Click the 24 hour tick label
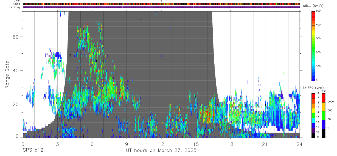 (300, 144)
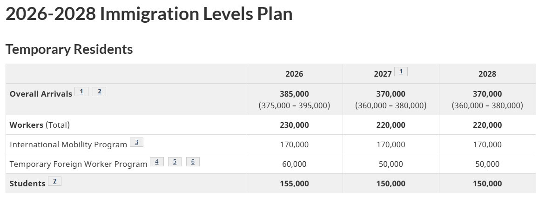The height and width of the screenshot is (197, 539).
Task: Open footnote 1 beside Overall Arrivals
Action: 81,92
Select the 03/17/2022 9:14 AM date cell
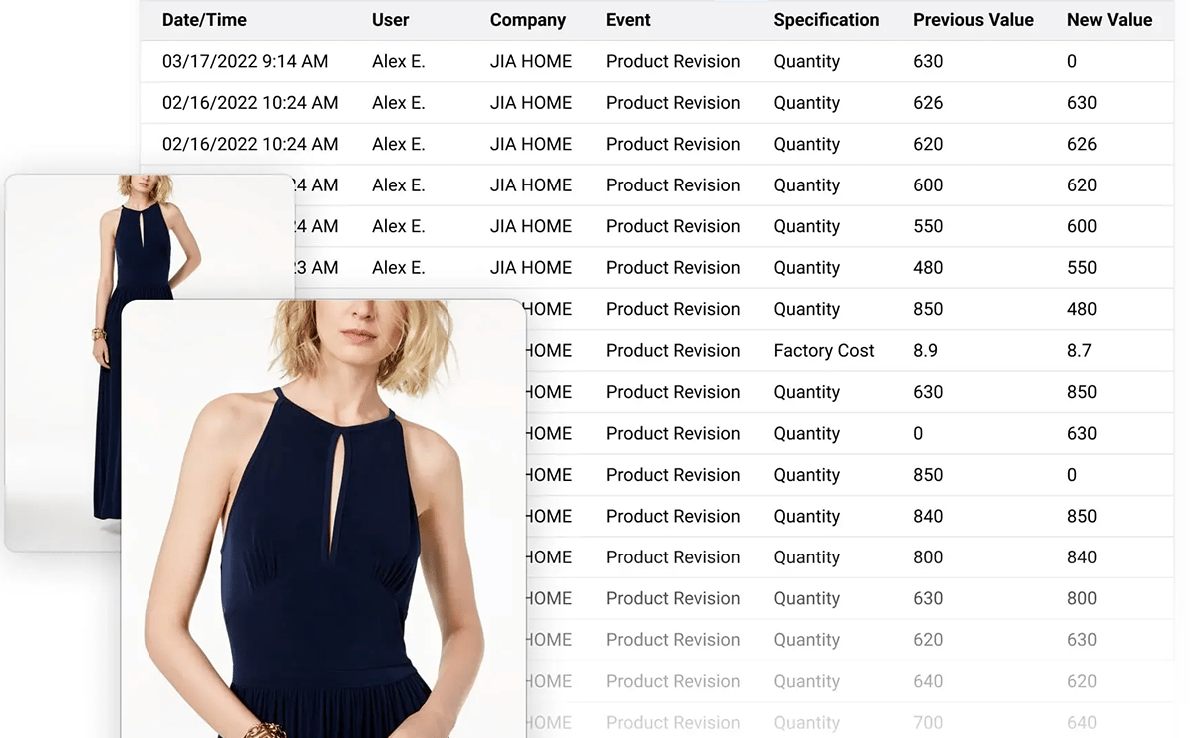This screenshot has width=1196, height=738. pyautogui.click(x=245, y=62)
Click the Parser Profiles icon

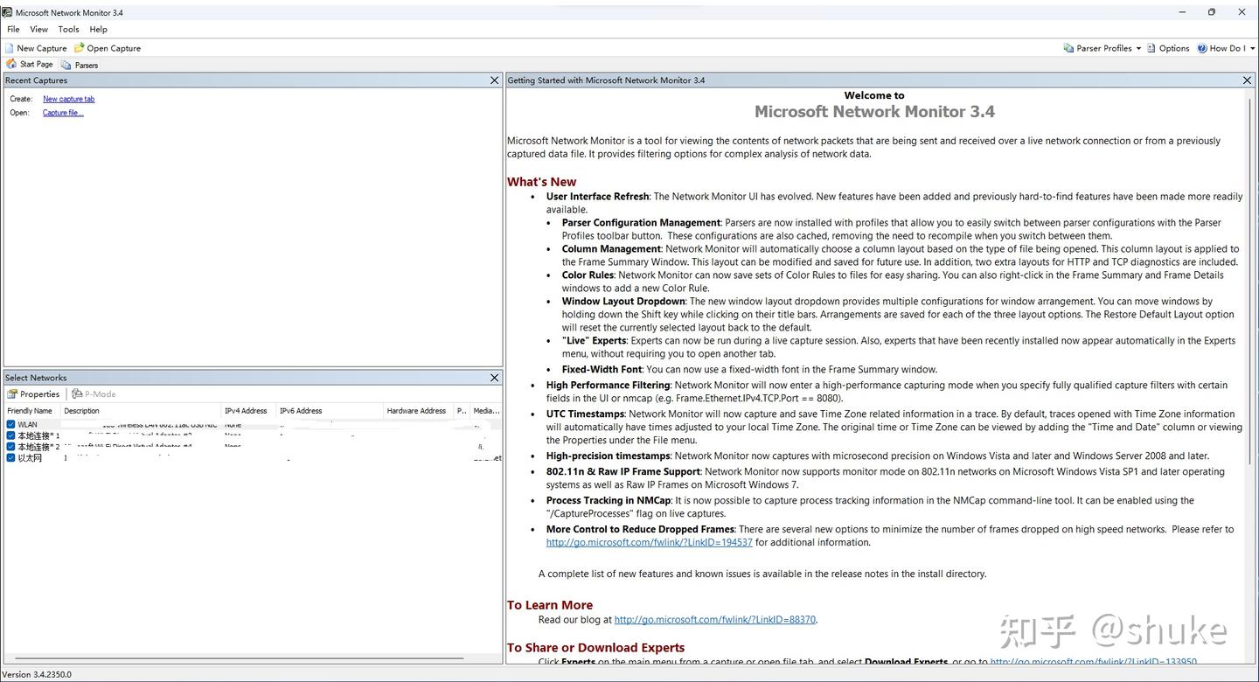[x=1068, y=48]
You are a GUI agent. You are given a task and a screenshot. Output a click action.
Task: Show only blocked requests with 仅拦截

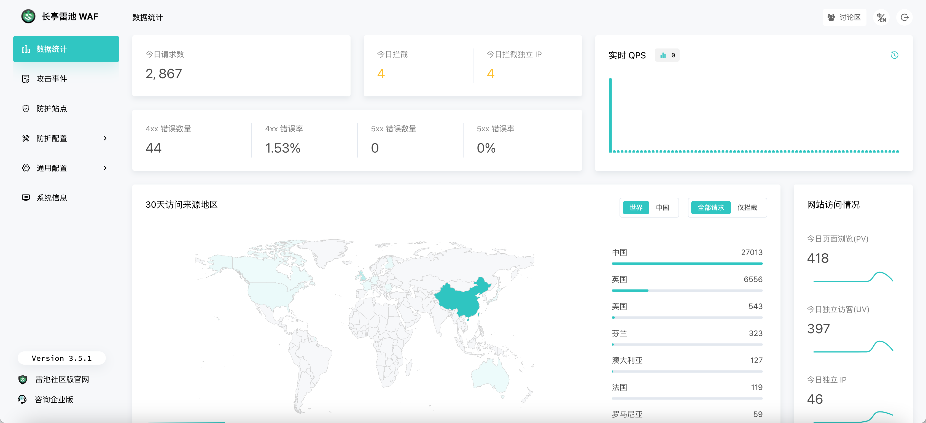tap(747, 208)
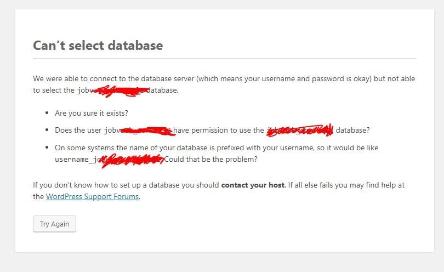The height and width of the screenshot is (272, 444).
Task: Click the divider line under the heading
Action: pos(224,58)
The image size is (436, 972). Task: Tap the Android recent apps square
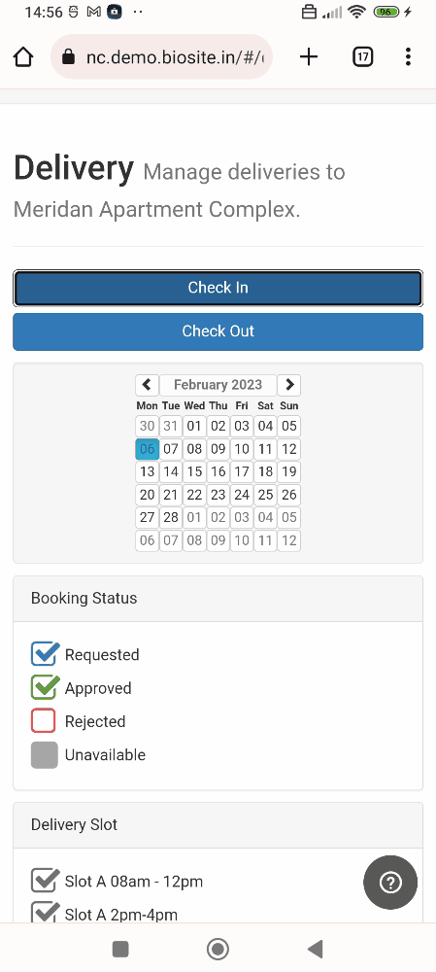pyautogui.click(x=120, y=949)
-----
#### [YOUR TASK]
Could you rewrite all the lines above as a numbered list, skipping blank lines and leaving out the pictures?

#### [COMPLETED EXERCISE]
1. Click the 24 hour tick label
2.  (300, 144)
3. The height and width of the screenshot is (197, 539).
4. Task: Open footnote 1 beside Overall Arrivals
5. Action: 81,92
6. Select the 03/17/2022 9:14 AM date cell
7. This screenshot has width=1196, height=738. pyautogui.click(x=245, y=62)
8. Click the Parser Profiles icon
9. [x=1068, y=48]
10. You are a GUI agent. You are given a task and a screenshot. Output a click action.
11. Task: Show only blocked requests with 仅拦截
12. tap(747, 208)
13. The height and width of the screenshot is (272, 444).
14. Task: Click the divider line under the heading
15. Action: pos(224,58)
16. The image size is (436, 972). Task: Tap the Android recent apps square
17. pyautogui.click(x=120, y=949)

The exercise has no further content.